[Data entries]
--
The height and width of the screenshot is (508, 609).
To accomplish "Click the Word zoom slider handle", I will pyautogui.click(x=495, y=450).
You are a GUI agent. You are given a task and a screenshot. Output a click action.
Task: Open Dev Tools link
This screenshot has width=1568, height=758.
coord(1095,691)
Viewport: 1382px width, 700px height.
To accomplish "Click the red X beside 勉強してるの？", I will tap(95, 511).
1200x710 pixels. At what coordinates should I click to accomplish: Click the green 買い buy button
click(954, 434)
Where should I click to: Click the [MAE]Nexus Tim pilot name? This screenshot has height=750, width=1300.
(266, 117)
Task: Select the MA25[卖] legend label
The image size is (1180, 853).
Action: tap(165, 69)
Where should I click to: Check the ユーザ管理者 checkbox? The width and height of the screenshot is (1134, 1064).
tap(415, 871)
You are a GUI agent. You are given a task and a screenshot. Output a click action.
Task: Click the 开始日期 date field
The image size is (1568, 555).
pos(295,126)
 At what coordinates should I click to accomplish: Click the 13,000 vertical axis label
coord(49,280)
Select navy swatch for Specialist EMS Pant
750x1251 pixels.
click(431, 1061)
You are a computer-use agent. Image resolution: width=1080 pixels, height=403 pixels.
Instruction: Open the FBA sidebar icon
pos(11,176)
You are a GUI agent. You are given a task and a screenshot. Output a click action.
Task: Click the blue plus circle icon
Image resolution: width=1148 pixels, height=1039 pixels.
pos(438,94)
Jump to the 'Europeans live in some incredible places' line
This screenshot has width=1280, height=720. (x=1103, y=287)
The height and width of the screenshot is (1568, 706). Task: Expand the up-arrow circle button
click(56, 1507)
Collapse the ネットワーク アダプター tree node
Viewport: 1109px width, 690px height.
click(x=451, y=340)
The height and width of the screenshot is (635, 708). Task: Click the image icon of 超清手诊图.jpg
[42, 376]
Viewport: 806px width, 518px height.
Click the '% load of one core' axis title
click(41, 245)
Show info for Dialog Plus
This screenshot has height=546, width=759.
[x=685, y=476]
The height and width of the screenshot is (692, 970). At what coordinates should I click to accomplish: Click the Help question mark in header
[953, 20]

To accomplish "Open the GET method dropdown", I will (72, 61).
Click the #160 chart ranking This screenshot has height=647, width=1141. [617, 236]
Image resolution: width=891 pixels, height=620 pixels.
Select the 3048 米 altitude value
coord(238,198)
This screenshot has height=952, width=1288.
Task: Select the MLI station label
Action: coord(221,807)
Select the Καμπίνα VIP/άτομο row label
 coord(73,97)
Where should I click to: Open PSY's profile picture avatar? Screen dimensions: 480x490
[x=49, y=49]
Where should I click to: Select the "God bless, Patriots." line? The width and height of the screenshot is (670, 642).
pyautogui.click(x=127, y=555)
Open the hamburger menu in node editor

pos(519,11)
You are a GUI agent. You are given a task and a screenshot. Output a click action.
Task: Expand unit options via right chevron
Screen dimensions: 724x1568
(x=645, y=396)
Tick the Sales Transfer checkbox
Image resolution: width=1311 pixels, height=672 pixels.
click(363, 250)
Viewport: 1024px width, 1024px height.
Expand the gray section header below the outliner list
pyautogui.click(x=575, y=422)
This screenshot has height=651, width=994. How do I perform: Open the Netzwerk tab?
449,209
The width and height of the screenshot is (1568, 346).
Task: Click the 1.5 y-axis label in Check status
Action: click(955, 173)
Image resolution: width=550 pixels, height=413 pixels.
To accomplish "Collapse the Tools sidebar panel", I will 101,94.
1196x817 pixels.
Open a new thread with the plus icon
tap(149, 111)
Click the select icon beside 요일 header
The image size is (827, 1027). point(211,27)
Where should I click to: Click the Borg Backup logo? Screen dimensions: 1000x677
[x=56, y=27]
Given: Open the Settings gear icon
--
▶ Work instructions: Check each line of the data above, and please copy the ones in which the string "will" occurs.

▶ Response for this exercise:
To accomplish "Click the Word zoom slider handle", I will pyautogui.click(x=495, y=450).
To accomplish "Click the red X beside 勉強してるの？", I will tap(95, 511).
To accomplish "Open the GET method dropdown", I will (72, 61).
To accomplish "Collapse the Tools sidebar panel", I will 101,94.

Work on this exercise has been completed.